BY Donna Parham
Photography by Ken Bohn
A unique region of coastal southern Africa is known as the fynbos (FINE-bose)—an Afrikaans word meaning “fine bush” due to its diminutive plant life. In this habitat, which is considered a global biodiversity hotspot, the hardy, evergreen shrubs grow low to the ground in sandy and limestone soil. They include a variety of African protea species, and provide a beautiful backdrop to sunny beaches that are home to African penguins Spheniscus demersus.

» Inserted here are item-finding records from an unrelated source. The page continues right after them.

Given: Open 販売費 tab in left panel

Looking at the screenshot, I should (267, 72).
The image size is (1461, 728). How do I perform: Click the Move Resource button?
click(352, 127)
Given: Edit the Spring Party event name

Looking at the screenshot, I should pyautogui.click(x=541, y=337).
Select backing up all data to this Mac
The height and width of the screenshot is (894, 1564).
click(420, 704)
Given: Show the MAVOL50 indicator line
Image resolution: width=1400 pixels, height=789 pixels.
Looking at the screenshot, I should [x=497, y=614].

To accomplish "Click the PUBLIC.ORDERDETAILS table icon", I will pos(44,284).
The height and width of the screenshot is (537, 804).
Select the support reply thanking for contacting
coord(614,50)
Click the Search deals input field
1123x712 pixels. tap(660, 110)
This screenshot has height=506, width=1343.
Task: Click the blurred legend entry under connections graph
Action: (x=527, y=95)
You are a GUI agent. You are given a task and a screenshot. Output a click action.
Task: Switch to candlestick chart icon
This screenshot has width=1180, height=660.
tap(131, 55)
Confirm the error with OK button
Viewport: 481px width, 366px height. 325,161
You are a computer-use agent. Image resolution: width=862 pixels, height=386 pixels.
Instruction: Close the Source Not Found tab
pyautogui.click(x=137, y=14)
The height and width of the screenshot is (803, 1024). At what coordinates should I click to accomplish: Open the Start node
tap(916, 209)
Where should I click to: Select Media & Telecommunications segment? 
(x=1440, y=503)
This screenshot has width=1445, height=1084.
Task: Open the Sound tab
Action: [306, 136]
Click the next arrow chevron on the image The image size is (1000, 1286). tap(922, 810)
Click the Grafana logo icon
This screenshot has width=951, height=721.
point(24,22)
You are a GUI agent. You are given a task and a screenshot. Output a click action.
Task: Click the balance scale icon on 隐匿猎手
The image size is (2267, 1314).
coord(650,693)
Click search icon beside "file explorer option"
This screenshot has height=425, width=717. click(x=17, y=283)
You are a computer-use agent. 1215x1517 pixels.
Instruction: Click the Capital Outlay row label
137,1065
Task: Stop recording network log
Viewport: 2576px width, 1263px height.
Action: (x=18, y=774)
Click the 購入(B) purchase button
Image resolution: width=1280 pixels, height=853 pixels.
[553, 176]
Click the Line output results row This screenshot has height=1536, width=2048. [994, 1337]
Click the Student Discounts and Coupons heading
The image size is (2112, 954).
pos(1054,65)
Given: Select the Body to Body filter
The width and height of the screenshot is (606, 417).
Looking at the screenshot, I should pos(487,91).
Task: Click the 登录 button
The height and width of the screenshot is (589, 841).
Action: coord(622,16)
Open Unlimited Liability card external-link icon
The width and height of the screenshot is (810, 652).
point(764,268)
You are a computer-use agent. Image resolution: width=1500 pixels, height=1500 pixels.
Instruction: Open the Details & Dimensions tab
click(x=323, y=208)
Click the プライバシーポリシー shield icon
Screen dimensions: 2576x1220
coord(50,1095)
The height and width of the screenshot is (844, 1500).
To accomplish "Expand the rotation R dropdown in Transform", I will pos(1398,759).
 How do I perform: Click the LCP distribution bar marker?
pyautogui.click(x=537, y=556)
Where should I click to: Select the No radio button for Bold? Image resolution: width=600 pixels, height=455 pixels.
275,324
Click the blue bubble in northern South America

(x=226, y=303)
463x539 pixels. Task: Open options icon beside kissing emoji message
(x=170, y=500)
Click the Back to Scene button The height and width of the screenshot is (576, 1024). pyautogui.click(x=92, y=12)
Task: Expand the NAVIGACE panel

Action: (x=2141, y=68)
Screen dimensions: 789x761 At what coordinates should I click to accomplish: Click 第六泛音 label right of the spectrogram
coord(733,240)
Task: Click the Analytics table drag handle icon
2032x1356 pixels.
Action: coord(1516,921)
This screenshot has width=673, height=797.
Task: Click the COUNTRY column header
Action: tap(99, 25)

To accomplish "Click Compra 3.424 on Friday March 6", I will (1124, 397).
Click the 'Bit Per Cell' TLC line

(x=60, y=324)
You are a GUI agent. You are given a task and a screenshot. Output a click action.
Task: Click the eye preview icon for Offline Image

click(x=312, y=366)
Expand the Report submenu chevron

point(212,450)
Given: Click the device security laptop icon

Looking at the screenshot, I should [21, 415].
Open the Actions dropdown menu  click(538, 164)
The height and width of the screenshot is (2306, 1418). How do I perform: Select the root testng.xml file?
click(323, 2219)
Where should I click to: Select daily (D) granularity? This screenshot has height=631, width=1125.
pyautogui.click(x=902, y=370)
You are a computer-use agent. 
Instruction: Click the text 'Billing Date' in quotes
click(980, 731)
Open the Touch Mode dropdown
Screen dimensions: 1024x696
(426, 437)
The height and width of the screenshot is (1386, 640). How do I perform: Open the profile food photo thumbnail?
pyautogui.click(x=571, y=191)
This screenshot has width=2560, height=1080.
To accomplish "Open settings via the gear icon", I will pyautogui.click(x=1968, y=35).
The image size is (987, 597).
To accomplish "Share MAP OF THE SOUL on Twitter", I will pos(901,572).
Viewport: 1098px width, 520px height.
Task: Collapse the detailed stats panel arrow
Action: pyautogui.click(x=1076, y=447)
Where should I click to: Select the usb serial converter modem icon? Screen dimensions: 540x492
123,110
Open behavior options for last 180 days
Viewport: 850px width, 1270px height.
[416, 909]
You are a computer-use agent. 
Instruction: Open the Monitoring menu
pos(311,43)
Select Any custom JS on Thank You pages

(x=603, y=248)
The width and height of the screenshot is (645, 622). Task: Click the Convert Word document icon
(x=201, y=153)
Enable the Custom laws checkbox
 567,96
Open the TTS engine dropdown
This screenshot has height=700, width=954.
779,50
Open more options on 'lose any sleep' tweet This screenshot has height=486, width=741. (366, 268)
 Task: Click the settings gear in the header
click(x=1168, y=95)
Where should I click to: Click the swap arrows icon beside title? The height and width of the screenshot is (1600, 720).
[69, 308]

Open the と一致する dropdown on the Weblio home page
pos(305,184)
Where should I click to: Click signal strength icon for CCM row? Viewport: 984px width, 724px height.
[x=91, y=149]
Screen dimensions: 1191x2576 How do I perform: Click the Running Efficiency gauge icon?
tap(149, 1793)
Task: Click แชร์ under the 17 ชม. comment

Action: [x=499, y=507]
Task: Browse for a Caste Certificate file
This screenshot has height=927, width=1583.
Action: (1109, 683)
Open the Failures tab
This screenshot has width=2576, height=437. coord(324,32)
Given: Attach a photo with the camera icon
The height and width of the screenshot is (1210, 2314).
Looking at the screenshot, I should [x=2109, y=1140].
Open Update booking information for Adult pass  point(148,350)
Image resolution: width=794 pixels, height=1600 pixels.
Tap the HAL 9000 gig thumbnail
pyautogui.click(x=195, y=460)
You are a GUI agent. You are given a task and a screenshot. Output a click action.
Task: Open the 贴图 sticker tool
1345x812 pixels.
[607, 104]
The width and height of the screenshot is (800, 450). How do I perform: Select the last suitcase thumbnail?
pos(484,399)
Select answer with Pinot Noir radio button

There are 24 islands where African penguins live along the South African coast
By the Sea
You might picture penguins on an iceberg, but they are a diverse bunch of birds that live in coastal habitats throughout the Southern Hemisphere. Some species are found in the icy Antarctic, some on tropical islands, and still others in mild climates like the sandy beaches of Africa’s southernmost coast.
At Conrad Prebys Africa Rocks’ Cape Fynbos, not only will you be able to view penguins on the beach—you’ll be able to watch them underwater, too. Though they have wings, penguins don’t take to the sky like other birds. Instead, they are adapted to “fly” underwater. Flapping its short, flat, stiff wings, an African penguin can quickly zigzag in pursuit of fleeing fish.
Something else you might see in the water with the penguins? Sharks! But don’t worry—the bottom-dwelling leopard sharks that share this habitat are not a danger to penguins. In fact, in the shallow waters near the South African shore, penguins and similar African shark species may find themselves nose to beak. Both species hunt for small fish, squid, and crustaceans.
There are 109 reptile species native to this region
African penguins prefer to nest in burrows they dig into sandy soil or guano (penguin poop), but habitat loss in many places makes that impossible. Some penguin parents have no choice but to nest in a shallow scrape on open ground. That makes their eggs and chicks vulnerable to heat stress, flooding, parasites, and predators—a big problem for an endangered species. So at Cape Fynbos, we’ll be helping to test appropriate types of artificial nests for African penguins that aren’t able to find a safe place to burrow.
There are 6,000 plant species found only in the Cape fynbos habitat
Doing Our Part
San Diego Zoo Global is helping with African penguin conservation projects in South Africa. We are supporting a project that uses passive integrated transponders (PIT tags) to monitor resident, introduced, reintroduced, and translocated African penguins, and another project that monitors penguins’ travel or activity patterns at sea, using GPS technology. Last fall, some of our bird keepers traveled to South Africa to assist in chick rehabilitation.
With the construction of the new Penguin Beach exhibit in Africa Rocks’ Cape Fynbos, the Zoo is increasing the space available for breeding African penguins in North America. Zoo visitors will have front-row seats as our penguin colony grows into a large, noisy, and adorable flock!
Have Breakfast at Penguins
If you would like to have a special, up-close experience at the Zoo’s penguin habitat, join your fellow penguin admirers for Breakfast at Penguins! Visit the Zoo before it opens to enjoy a buffet breakfast while you watch our African penguins waddle, swim, and play. On select Saturdays, you’ll enjoy an exclusive view, along with a special keeper talk and an animal presentation with an African animal. Book your breakfast online on our website: http://zoo.sandiegozoo.org/content/dining-events
Featured Plant: Proteas
Africa’s Cape fynbos is dominated by proteas, like this giant nodding pincushion protea. Protea blossoms poke up from among the other low-growing plants to burst into colorful bloom in the spring, and they provide food and shelter for many animals.